[Exercise text]
━━━━━━━━━━━━━━━━━━━━

Wednesday, June 9, 2010


I am a big fan of Maxine from Crabby Road, because I am a cantankerous old hag too. A visit to a doctor's office is worth a good rant; that's the guarantee we get from Medicare. I have a new doctor and he is a proud mother's dream. I'm as shallow as any 20 year old--good looks and charisma count. Isn't it unnerving when your doctor is younger than your children?

Continuing with my dissertation of Monday on Lyme Disease,  when I was in the doctor's office, all was going swimmingly until I showed them my Medicare Card. At that point the receptionist started talking louder like I had lost my hearing. Later she said, "You'll need to write this down so you don't forget." Am I missing something or do they hand out hearing aids and Alzheimer's with those Medicare cards?

How some people treat older people as if they are imbeciles ought to be illegal. I like to claim my senior rates but I don't expect to pay for it with a hit to my self-esteem. Back off junior, we've all been young and stupid too. That didn't sound quite right. I don't mean that we were also stupid when we were young as well as now that we are older. I meant that a young person can be young and stupid. Is that why she looks at me like I am an imbecile? I wasn't stupid when I was young and I'm not stupid just because I am over 65. Later, the nurse who took my blood pressure said, "You're in good shape for someone your age."  Well what did she expect, a Rascal scooter and a chaperone?

No generational wars intended, but young whippersnappers get on my nerves. Don't they realize that if they don't self-destruct first,  they will get to lose much, if not all of their hair, get gray hair, get wrinkles, grow a bigger tummy and forget a few nouns? They are already doomed to hearing loss if their listening habits are any indication. Seriously, the noise at concerts, movies, or the ear phones of an IPod that you can hear from three feet away can't be great for their hearing. I'm sorry, I forgot if you are under thirty, you come with a money back guarantee of immortality and no consequences for irresponsible behavior. Try cashing in that guarantee.

Yours truly,
the imbecile  (no capital letters since I didn't mean it as a proper noun and a select few under thirty can spell it anyway. I'm on meds, I'm not responsible.)


  1. Stumbled across you today - and love your writing. I hope you don't mind me dropping by to put in my 2p's worth every now and again.

  2. It's great to hear from you--the more the merrier. Visit again.

  3. I just tell them 'and if you're lucky it will happen to you too.'

  4. Just found your blog today - I'm in my 20's but I promise not to treat anyone older than me like an imbecile ;-)

  5. Hi Vanessa, welcome to life from the other side :-) I would love to be twenty something again. Enjoy it. It's not so bad being over sixty, I just try to look at the lighter side of life. I like visiting your blog--neat stuff.

  6. I have six months to go till I am eligible for Medicare, but I keep hearing stories like this about how people on Medicare are being treated. So I am sharpening my wits and my knives.

  7. I like to look for the humor in anything, but I really can't complain about Medicare coverage--knock on wood. I've been using it for less than a year and my secondary coverage from my job is good. I have issues with people in the health industry occasionally.

━━━━━━━━━━━━━━━━━━━━

[Given data]

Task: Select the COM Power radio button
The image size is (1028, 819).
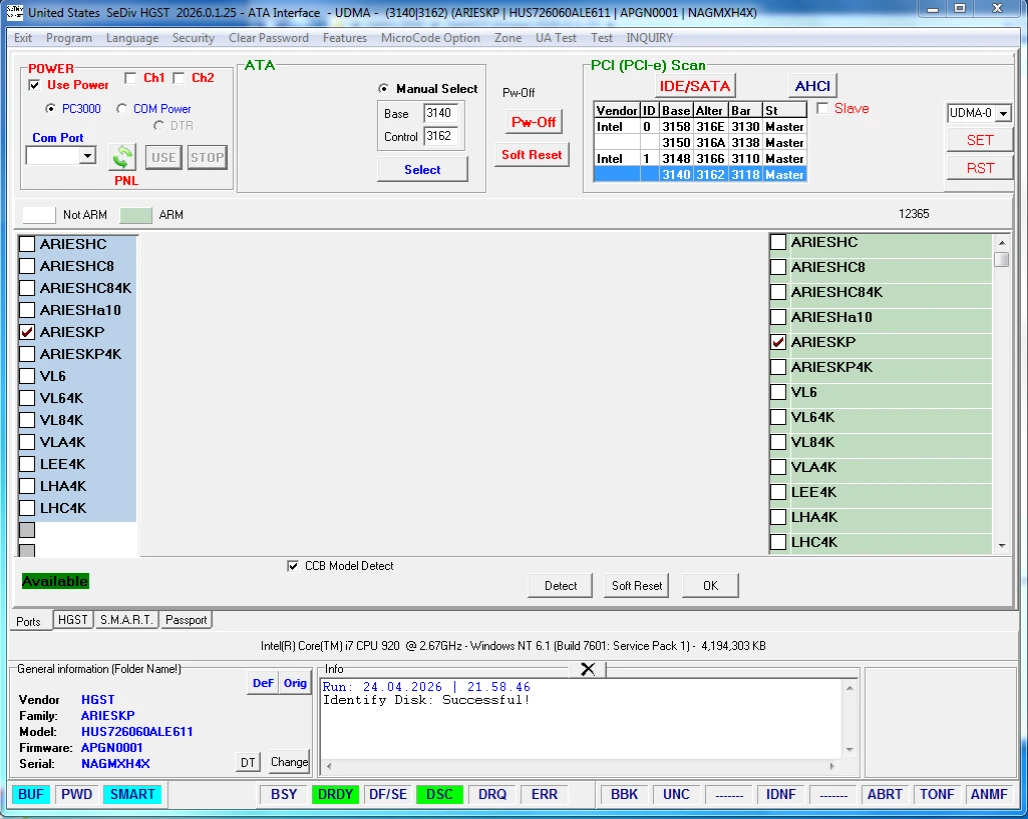Action: pos(122,109)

━━━━━━━━━━━━━━━━━━━━

[Exercise] In the blog post about the doctor's visit, what did the nurse say while taking the writer's blood pressure?

[Exercise answer] "You're in good shape for someone your age."